To those outside Newburgh, NY and the surrounding picturesque Hudson River Valley, the name Colonel Jonathan Hasbrouck probably does not “ring a bell.” As a Revolutionary Era militia officer, he did not win any significant battles, nor as a New York State politician, he did not cast a vote for independence. Although unknown outside of the region, A. J. Schenkman makes the case in his new book that Hasbrouck made valuable contributions to the Revolution as an early advocate and ardent community leader supporting the Patriot cause. Further, he describes the history of Hasbrouck’s house which served for a period as Washington’s headquarters. As a public historian, Schenkman details the many steps taken to preserve the house as a testament to Hasbrouck and the crucial events that surrounded his home.
Leading up to the Revolution, Hasbrouck was a successful businessman and well-respected community leader. Before Lexington and Concord, Hasbrouck joined the initial Newburgh Committee of Safety and Observation and also represented Newburgh in the Ulster County convention that voted on New York representatives to the Second Continental Congress. As war became imminent, the members of the Committee of Safety met in Hasbrouck’s house to form the Ulster County militia. The New York Provincial Congress commissioned Hasbrouck, a Colonel in charge of the Fourth Ulster County Regiment.
Initially, Hasbrouck actively served in the militia and helped with the construction and operation of nearby Forts Clinton and Montgomery which guarded the Hudson River. However, his health began to limit his ability withstand the rigors of campaigning. During this period, he received several visitors to his house including Baroness Von Riedesel and Baron von Steuben. After becoming further incapacitated, Hasbrouck passed away on July 31, 1780.
However, the story of the Hasbrouck house continues. After the Patriot victory at Yorktown, Washington selected Newburgh as the cantonment for the Continental Army, and he arrived to stay at Hasbrouck’s home on April 1, 1782. During this time, Washington had to contend with discontent among his officer corps, commonly referred to the Newburgh Conspiracy. Several famous people stayed at the house including Marquis de Lafayette, Marquis de Chastellux, and many Continental Army officers. Washington remained in the house for over one year before Congress ordered the disbanding of the Continental Army.
The contributions of Jonathan Hasbrouck raises the question of who should be regarded as a founder. Schenkman makes a strong case that all those that supported the Patriot cause should have their legacies preserved and recognized for their courage and resolve in achieving independence for the United States. As the life of Hasbrouck illustrates, you did not have to be a soldier or a politician to be a founder.

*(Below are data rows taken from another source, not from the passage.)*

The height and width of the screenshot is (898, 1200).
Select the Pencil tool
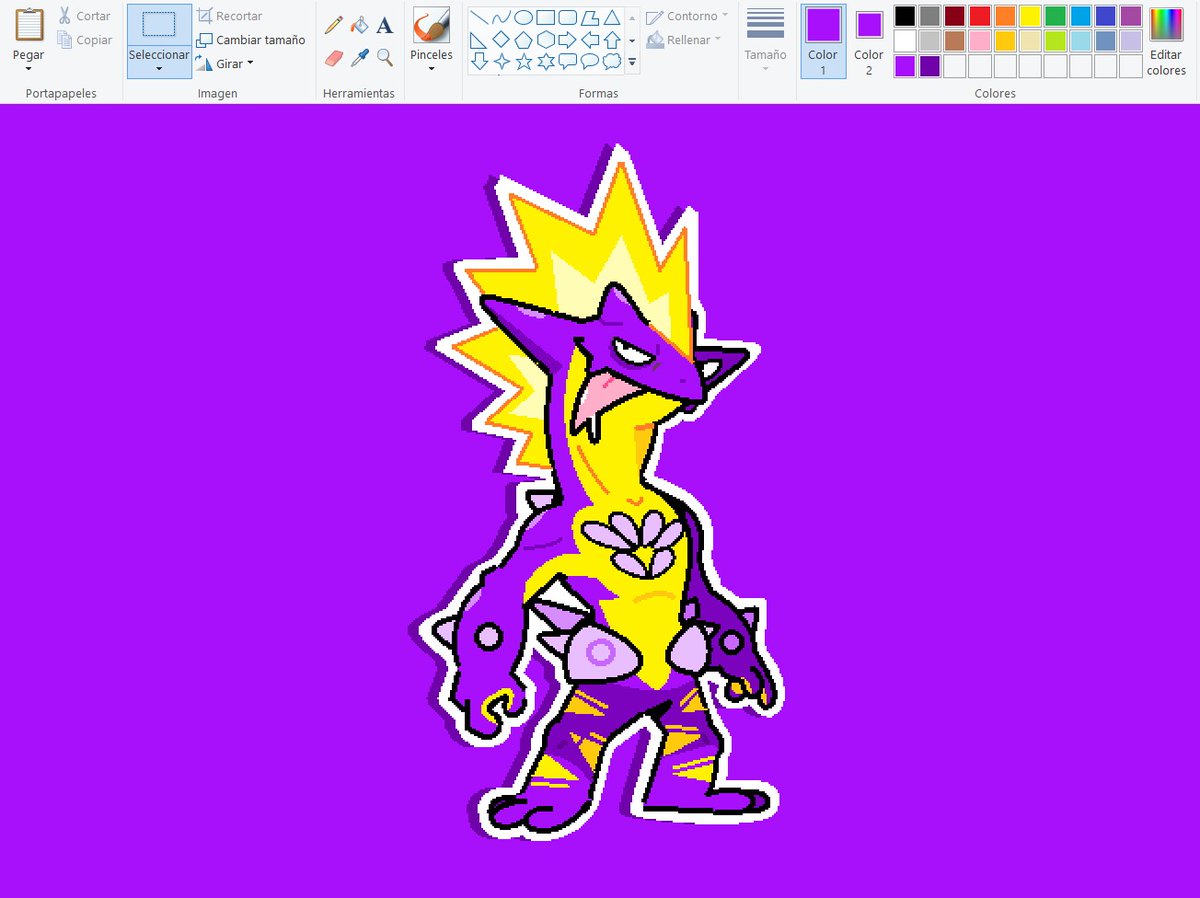tap(333, 24)
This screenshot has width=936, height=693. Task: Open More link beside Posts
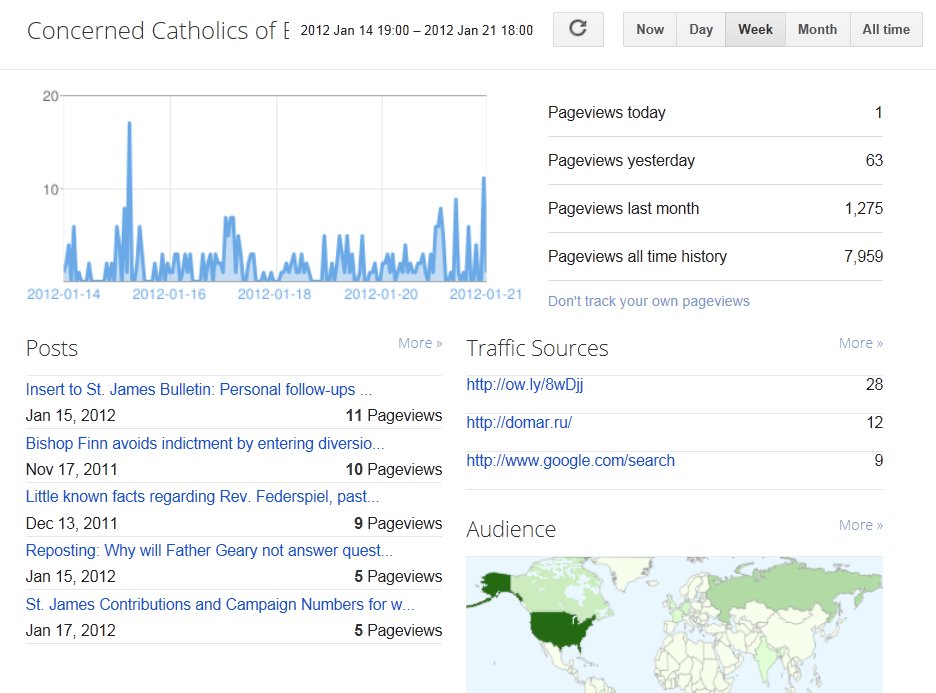(x=420, y=343)
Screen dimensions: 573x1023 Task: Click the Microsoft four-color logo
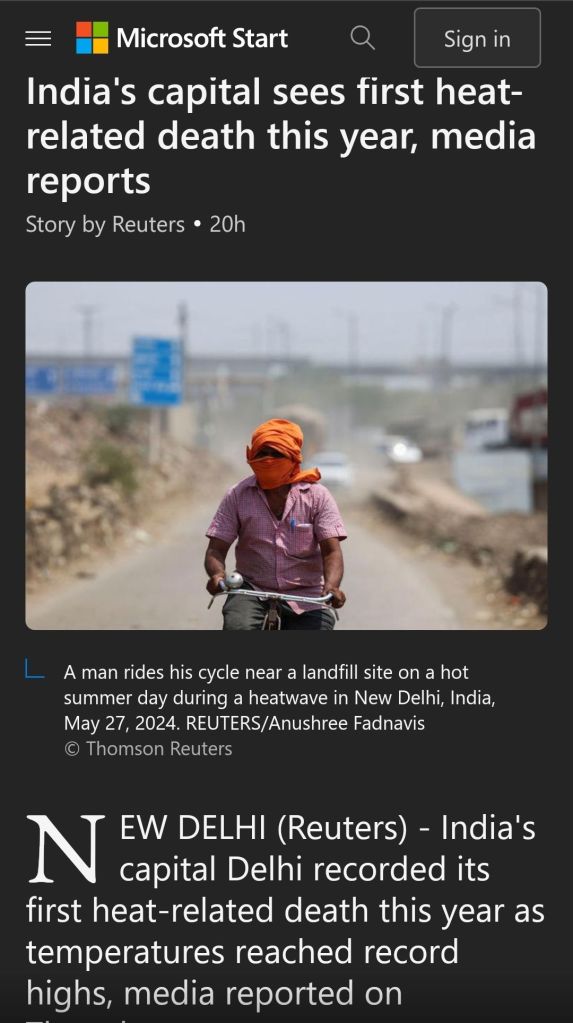tap(92, 38)
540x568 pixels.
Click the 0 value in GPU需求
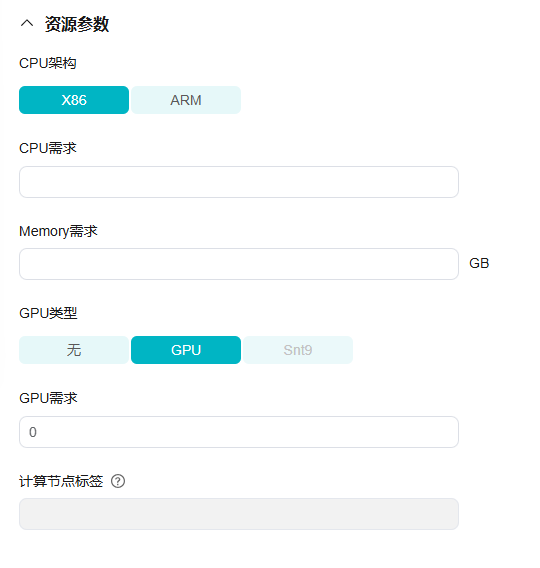click(x=33, y=432)
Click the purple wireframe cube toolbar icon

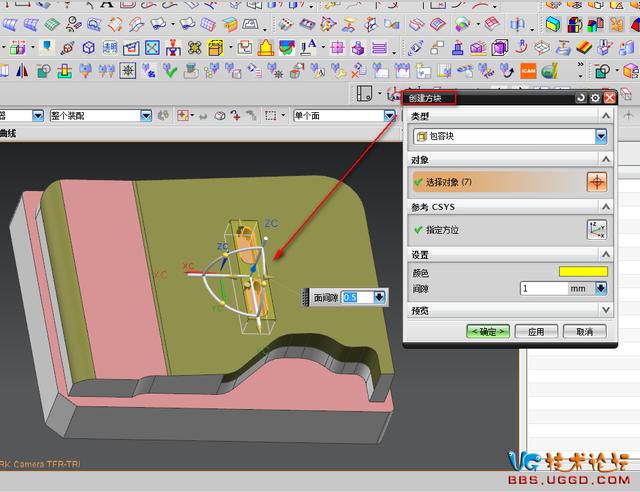(89, 47)
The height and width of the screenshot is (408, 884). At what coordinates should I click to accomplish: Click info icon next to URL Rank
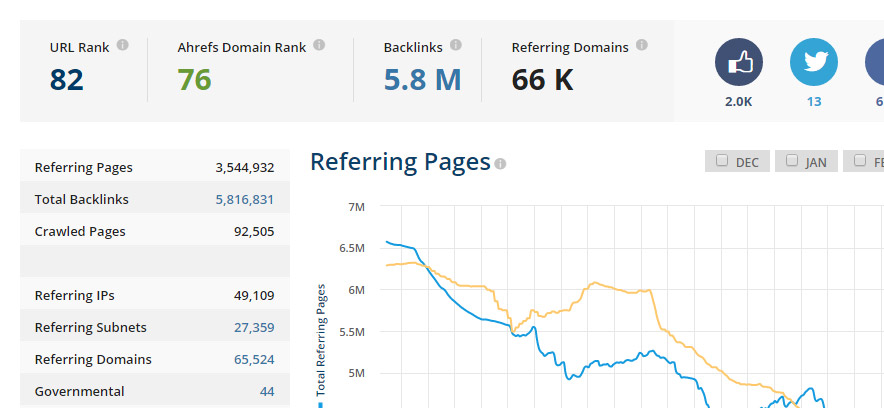(122, 45)
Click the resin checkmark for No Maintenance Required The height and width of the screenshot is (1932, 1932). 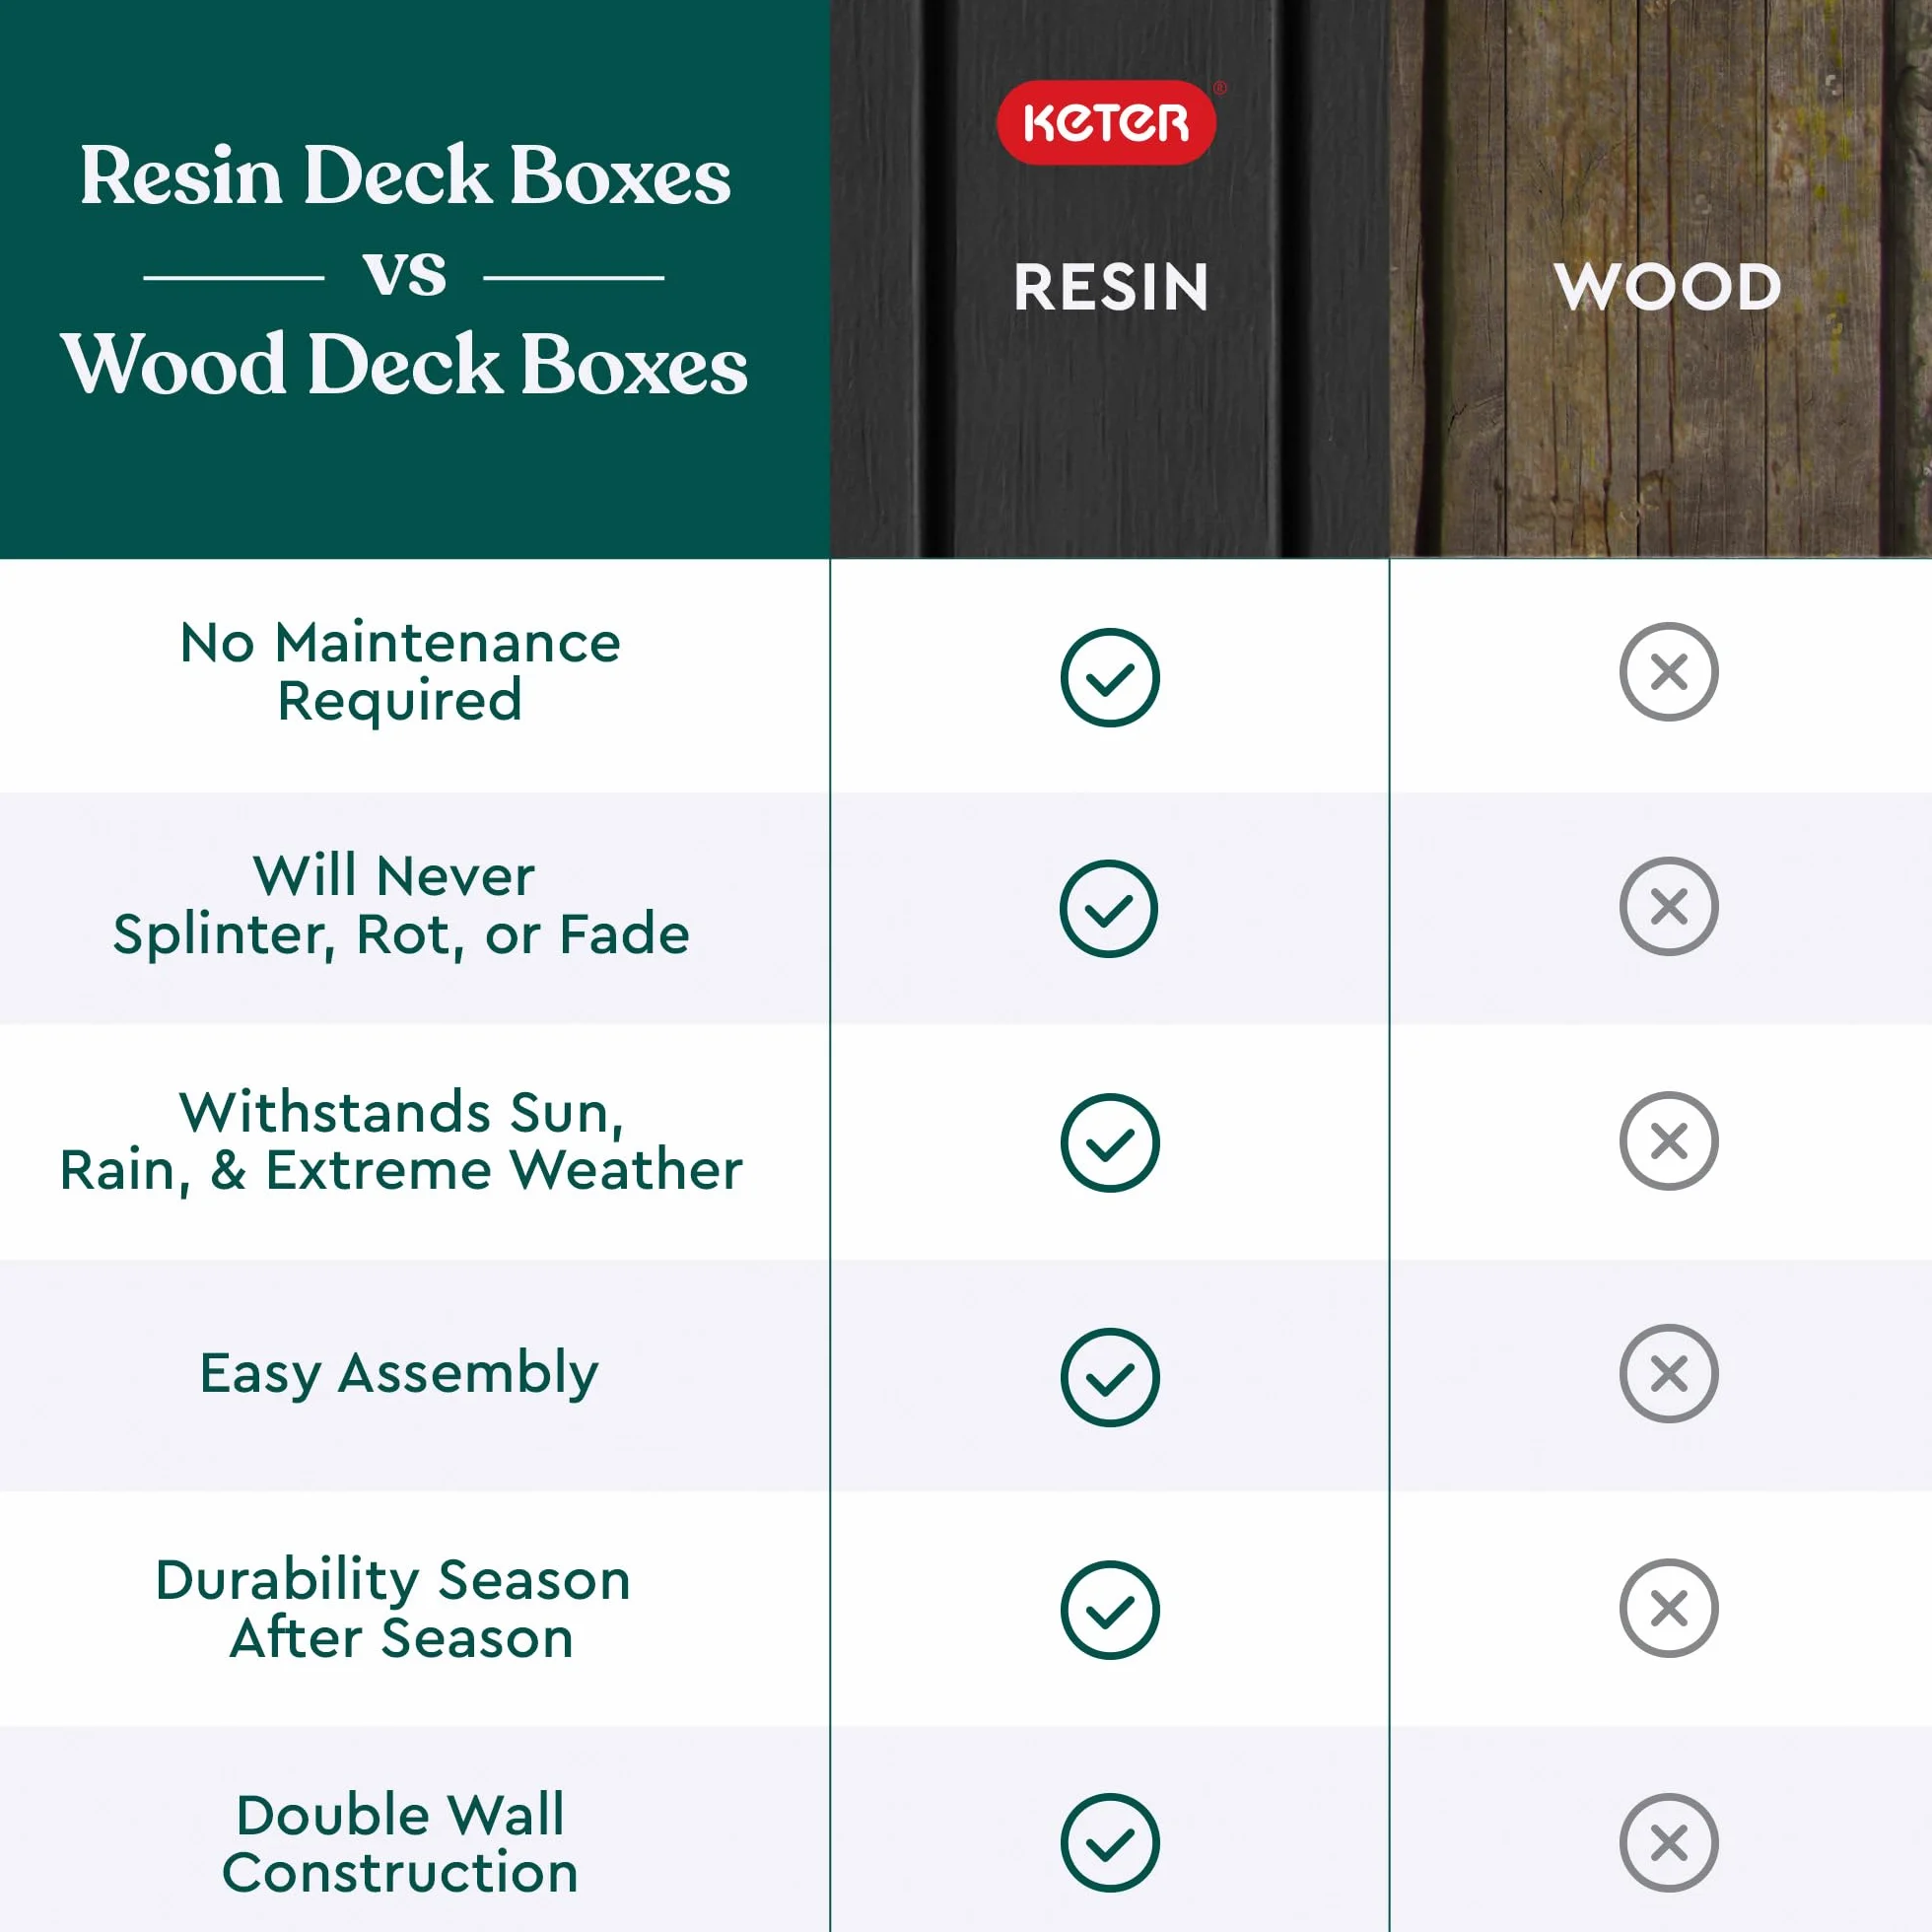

Finally, What is most interesting about Schenkman’s book is his overwhelmingly evident passion for preserving and interpreting the history of Hasbrouck’s house. Schenkman’s book serves to motivate readers to visit the Hasbrouck House which is now in Washington’s Headquarters State Historic Site in Newburgh, New York. Lastly, the efforts to preserve this important site will inspire others to protect additional important Revolutionary War sites for future generations.